- _EXERCISE_:
Transcribe the data below verbatim from the line with "Screen dimensions: 935x647" to the line with "Select the wx_data table radio button". Include both of those lines.

- _THE INPUT_:
========================================================================

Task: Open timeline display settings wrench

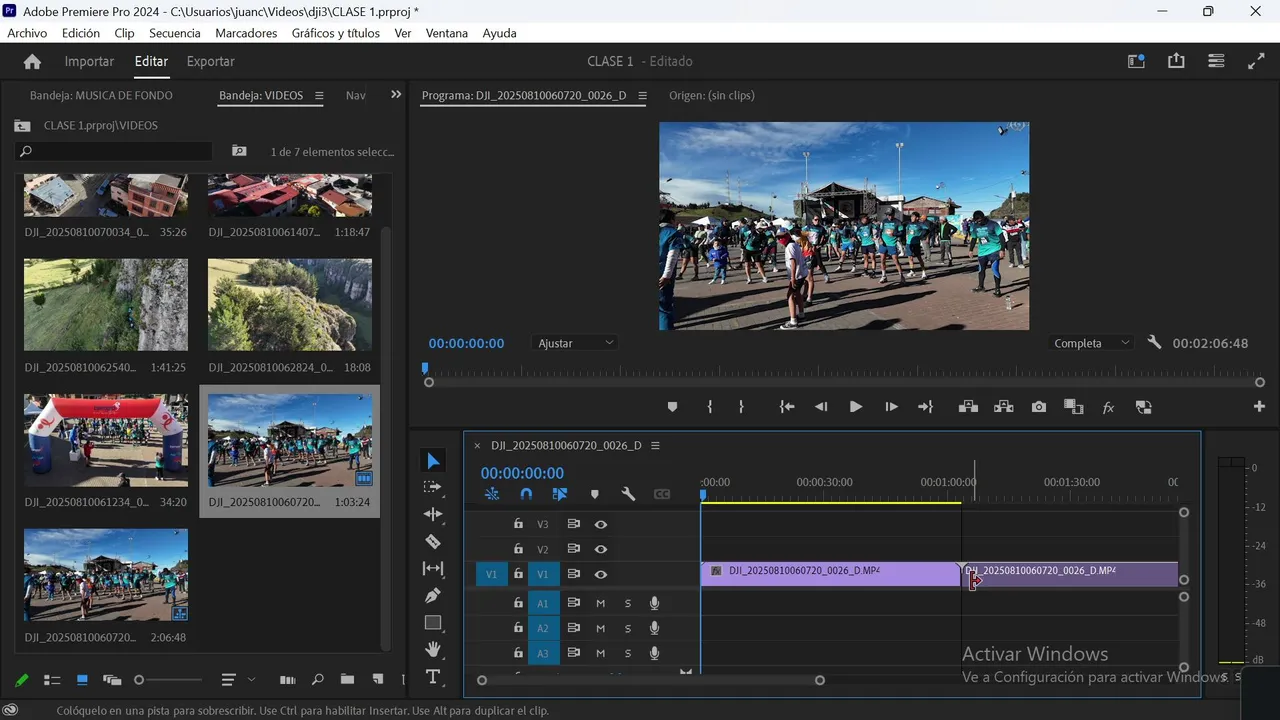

========================================================================

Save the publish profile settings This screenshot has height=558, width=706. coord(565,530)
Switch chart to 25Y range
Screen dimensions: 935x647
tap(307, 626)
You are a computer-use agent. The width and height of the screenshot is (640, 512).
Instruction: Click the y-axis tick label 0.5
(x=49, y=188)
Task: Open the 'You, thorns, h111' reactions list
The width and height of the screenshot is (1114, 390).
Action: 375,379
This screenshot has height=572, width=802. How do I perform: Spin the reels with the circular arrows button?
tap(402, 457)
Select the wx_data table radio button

========================================================================

- _ANSWER SECTION_:
Screen dimensions: 935x647
tap(307, 626)
You are a computer-use agent. The width and height of the screenshot is (640, 512).
Instruction: Click the y-axis tick label 0.5
(x=49, y=188)
Task: Open the 'You, thorns, h111' reactions list
The width and height of the screenshot is (1114, 390).
Action: 375,379
This screenshot has height=572, width=802. How do I perform: Spin the reels with the circular arrows button?
tap(402, 457)
Select the wx_data table radio button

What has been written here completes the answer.